Мистер Брокльхерст кивнул.
— Ну, один раз — куда ни шло! Но, пожалуйста,
чтобы это не повторялось слишком часто. И потом есть еще одно обстоятельство,
крайне меня удивившее: принимая отчет от экономки, я обнаружил, что за две
недели воспитанницам был дважды выдан второй завтрак, состоявший из хлеба и
сыра. Как это могло произойти? Я еще раз пересмотрел устав и нашел, что там нет
никакого упоминания о втором завтраке. Кто ввел это новшество, кто его
разрешил?
— Это я распорядилась, сэр, — отозвалась мисс
Темпль, — завтрак был так дурно приготовлен, что воспитанницы не могли его
есть, а я не рискнула оставить их голодными до обеда.
— Разрешите мне, сударыня, заметить вам следующее: вы
понимаете, что моя цель при воспитании этих девушек состоит в том, чтобы
привить им выносливость, терпение и способность к самоотречению.
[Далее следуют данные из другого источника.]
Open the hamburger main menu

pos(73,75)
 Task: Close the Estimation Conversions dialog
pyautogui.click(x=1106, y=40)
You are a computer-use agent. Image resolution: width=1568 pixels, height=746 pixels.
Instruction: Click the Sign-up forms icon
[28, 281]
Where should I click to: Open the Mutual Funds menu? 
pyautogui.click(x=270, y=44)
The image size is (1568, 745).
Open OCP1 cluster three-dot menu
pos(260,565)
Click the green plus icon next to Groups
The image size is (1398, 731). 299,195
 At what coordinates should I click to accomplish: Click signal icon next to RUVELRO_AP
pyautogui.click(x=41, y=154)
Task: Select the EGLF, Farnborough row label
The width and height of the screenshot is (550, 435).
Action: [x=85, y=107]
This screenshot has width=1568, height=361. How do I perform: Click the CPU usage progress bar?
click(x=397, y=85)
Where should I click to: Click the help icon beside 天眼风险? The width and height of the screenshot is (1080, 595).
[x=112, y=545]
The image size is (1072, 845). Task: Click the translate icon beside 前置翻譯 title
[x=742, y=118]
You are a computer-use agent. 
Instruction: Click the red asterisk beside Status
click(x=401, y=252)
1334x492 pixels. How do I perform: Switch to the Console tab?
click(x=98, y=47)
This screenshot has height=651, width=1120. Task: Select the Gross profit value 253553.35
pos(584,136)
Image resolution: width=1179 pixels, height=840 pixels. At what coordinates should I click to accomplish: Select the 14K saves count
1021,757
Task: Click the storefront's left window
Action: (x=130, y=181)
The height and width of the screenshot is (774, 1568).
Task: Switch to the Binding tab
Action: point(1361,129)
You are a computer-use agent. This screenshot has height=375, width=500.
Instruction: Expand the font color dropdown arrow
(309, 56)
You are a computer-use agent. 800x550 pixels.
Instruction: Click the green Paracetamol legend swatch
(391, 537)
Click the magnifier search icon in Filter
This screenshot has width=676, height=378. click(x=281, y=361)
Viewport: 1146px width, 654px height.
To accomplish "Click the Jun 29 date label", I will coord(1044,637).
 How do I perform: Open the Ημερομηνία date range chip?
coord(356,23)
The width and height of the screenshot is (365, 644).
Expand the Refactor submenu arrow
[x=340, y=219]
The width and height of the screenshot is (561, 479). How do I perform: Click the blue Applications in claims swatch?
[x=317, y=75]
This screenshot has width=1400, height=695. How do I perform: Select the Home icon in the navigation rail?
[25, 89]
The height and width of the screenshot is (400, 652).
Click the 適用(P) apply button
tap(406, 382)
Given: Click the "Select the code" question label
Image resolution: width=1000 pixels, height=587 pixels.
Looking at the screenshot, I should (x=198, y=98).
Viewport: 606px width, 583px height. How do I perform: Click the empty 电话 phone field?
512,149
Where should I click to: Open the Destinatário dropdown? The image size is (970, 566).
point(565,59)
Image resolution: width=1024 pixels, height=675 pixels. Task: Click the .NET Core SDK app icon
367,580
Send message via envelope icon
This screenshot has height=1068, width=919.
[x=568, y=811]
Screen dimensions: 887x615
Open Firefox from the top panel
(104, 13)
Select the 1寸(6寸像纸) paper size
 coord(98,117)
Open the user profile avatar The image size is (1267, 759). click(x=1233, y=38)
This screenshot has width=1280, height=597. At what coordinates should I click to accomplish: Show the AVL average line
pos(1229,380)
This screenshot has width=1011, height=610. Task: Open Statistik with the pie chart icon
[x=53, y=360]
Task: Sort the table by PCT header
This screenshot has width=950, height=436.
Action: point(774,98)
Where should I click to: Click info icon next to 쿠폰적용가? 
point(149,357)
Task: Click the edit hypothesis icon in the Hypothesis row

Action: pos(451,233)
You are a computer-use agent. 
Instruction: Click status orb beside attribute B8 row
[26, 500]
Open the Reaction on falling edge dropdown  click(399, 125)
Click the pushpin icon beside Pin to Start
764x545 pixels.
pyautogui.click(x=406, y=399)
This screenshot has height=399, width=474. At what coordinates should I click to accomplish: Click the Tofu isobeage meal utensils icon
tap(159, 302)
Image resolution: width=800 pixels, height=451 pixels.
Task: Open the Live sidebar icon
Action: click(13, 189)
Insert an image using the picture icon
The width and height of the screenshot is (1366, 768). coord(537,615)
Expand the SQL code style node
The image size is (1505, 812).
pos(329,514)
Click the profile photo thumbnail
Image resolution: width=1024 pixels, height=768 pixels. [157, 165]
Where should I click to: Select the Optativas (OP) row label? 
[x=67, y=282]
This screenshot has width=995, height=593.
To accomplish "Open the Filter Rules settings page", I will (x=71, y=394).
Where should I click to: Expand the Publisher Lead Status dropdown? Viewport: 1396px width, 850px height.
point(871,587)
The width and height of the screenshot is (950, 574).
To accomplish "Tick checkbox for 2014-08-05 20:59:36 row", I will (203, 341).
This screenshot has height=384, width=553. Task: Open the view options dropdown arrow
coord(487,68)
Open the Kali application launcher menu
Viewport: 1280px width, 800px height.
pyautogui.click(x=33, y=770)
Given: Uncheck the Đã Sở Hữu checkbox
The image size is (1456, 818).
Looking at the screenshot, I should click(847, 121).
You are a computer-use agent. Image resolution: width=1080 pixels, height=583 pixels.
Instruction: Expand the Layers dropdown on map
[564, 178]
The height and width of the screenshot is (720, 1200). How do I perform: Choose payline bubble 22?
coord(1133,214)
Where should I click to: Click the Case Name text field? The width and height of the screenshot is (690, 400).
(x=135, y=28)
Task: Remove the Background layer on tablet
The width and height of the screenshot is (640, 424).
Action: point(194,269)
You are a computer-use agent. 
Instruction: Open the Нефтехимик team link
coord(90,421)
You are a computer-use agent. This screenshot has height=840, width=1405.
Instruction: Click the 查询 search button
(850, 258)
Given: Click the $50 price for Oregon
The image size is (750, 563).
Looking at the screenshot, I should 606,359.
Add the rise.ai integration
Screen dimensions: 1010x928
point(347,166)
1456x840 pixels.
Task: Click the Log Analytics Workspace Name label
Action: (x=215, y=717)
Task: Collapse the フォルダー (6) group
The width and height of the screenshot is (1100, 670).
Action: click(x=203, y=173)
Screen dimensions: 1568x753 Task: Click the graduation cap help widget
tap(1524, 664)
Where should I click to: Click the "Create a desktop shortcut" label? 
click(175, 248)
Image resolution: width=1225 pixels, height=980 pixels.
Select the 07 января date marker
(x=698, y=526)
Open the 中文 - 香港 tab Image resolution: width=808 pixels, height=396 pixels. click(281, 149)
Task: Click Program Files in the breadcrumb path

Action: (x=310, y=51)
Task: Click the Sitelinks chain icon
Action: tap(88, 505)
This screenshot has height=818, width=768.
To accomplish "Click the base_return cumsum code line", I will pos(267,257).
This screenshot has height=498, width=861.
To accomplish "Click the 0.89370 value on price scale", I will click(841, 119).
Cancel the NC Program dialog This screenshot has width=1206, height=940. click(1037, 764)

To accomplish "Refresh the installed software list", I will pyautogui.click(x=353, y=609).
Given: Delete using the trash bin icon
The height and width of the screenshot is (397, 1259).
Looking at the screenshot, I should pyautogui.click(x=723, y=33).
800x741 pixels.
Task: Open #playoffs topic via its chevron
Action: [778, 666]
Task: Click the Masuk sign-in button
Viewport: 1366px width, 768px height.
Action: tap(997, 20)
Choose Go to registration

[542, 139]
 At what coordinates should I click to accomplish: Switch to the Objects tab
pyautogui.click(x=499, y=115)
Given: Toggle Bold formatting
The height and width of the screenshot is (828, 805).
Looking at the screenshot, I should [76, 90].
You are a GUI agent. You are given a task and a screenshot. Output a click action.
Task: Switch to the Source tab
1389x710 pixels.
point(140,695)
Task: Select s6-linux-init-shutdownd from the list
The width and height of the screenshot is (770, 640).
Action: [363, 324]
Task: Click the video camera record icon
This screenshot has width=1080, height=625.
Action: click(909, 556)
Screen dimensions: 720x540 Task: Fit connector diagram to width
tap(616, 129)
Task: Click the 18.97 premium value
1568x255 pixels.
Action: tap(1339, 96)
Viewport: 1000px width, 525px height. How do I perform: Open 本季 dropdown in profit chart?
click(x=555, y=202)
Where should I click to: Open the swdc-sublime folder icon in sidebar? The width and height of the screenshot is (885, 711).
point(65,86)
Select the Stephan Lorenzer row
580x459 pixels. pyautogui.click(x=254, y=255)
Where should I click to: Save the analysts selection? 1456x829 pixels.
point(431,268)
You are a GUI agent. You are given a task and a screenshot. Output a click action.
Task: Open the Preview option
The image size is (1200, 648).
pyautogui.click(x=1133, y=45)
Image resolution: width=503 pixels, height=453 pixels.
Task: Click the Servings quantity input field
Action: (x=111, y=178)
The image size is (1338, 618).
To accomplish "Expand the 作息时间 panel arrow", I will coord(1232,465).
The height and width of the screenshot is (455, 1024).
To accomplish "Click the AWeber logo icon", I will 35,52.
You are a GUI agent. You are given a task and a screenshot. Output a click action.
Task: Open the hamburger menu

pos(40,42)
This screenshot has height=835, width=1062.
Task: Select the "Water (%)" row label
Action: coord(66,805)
Если их и
постигло маленькое разочарование в виде испорченного завтрака —
какого-нибудь пересоленного или недосоленного блюда, то это испытание отнюдь не
следовало смягчать, предлагая им взамен более вкусное кушанье; поступая так, вы
просто тешите их плоть, а значит — извращаете в корне основную цель
данного благотворительного заведения; наоборот, всякий такой случай дает нам
лишний повод для того, чтобы укрепить дух воспитанниц, научить их мужественно переносить
земные лишения. Очень уместна была бы небольшая речь; опытный воспитатель
воспользовался бы таким поводом для того, чтобы упомянуть о страданиях первых
христиан, о пытках, которые переносили мученики, и, наконец, о призыве господа
нашего Иисуса Христа, предложившего своим ученикам взять свой крест и идти за
ним; о его наставлениях, что не единым хлебом жив человек, но каждым словом,
исходящим из уст божьих; о его божественном утешении: «Если вы жаждете или
страждете во имя мое, благо вам будет». О сударыня, вложив хлеб и сыр вместо
пригоревшей овсянки в уста этих детей, вы, может быть, и накормили их бренную
плоть, но не подумали о том, какому голоду вы подвергли их бессмертные души!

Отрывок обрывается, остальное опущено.